Court of Appeals of Ohio, Fifth District, Coshocton
Jan 24, 2024
2024 Ohio 236 (Ohio Ct. App. 2024)

Opinion

2023 CA 0021

01-24-2024

STATE OF OHIO Plaintiff-Appellee v. SHAWN H. WELLS Defendant-Appellant

For Plaintiff-Appellee E. MARIE SEIBER Assistant Coshocton Public Defender For Defendant-Appellant KATELYNN R. DAVIS Assistant Prosecuting Attorney


Appeal from the Coshocton County Court of Common Pleas, Case No. 2022 CR 0148

For Plaintiff-Appellee E. MARIE SEIBER Assistant Coshocton Public Defender

For Defendant-Appellant KATELYNN R. DAVIS Assistant Prosecuting Attorney

JUDGES: Hon. Patricia A. Delaney, P.J. Hon. W. Scott Gwin, J. Hon. Andew J. King, J.

OPINION

GWIN, J.

{¶1} Defendant-appellant Shawn H. Wells ["Wells"] appeals from the May 25, 2023 and the May 31, 2023 Judgment Entries of the Coshocton County Court of Common Pleas overruling his motion to suppress evidence.

Facts and Procedural History

{¶2} On December 19, 2022, Wells was indicted with one count of Possession of a Fentanyl-Related Compound, a felony of the fifth degree in violation of R.C. 2925.11 (A)/ 2925.11 (C)(11)(a).

{¶3} On April 17, 2023, Wells filed a motion to suppress. [Docket Entry No. 20]. The state responded on May 15, 2023. [Docket Entry No. 23]. On May 18, 2023 a hearing was held on the motion to suppress. The following evidence was presented during the hearing on Wells' motion to suppress.

The facts are taken in part from the May 25, 2023 Judgment Entry overruling Wells' motion to suppress. [Docket Entry No. 31].

★ ★ ★ ★

**PROBLEM SET**
1. In the court opinion, which ruling does Wells appeal, and what did that ruling decide? Answer in one to three sentences.
2. Can you write what comes next in the court opinion, starting after its final sentence?
The lines after this opinion have no connection to it.

**SUPPLIED DATA**
★ ★ ★ ★

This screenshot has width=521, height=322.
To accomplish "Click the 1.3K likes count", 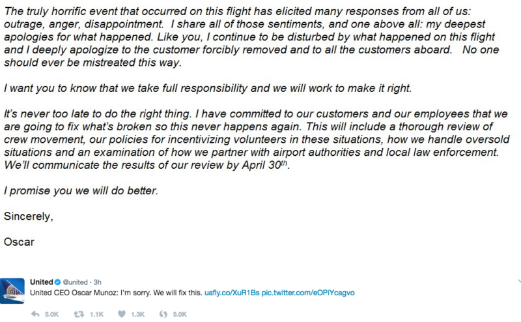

★ ★ ★ ★

**ANSWERS GIVEN**
1. Wells appeals the May 25, 2023 and May 31, 2023 Judgment Entries of the Coshocton County Court of Common Pleas. Those entries overruled his motion to suppress evidence.

2.
{¶4} On July 18, 2022, at approximately 12:55 a.m., Deputy Jeremy Johnson was on duty as a road patrol officer for the Coshocton County Sheriffs Office when he came upon an unoccupied pickup truck blocking an alleyway in the City of Coshocton. When looking inside the vehicle, Deputy Johnson spotted a large knife open on the console. Deputy Johnson first radioed a dispatcher to report the license plate number, and then checked with neighbors to locate the owner of the truck. Deputy Johnson was on the scene for a brief period of time when he spotted Wells running toward the truck carrying a gallon jug of gasoline. Wells resided near the location of his disabled truck.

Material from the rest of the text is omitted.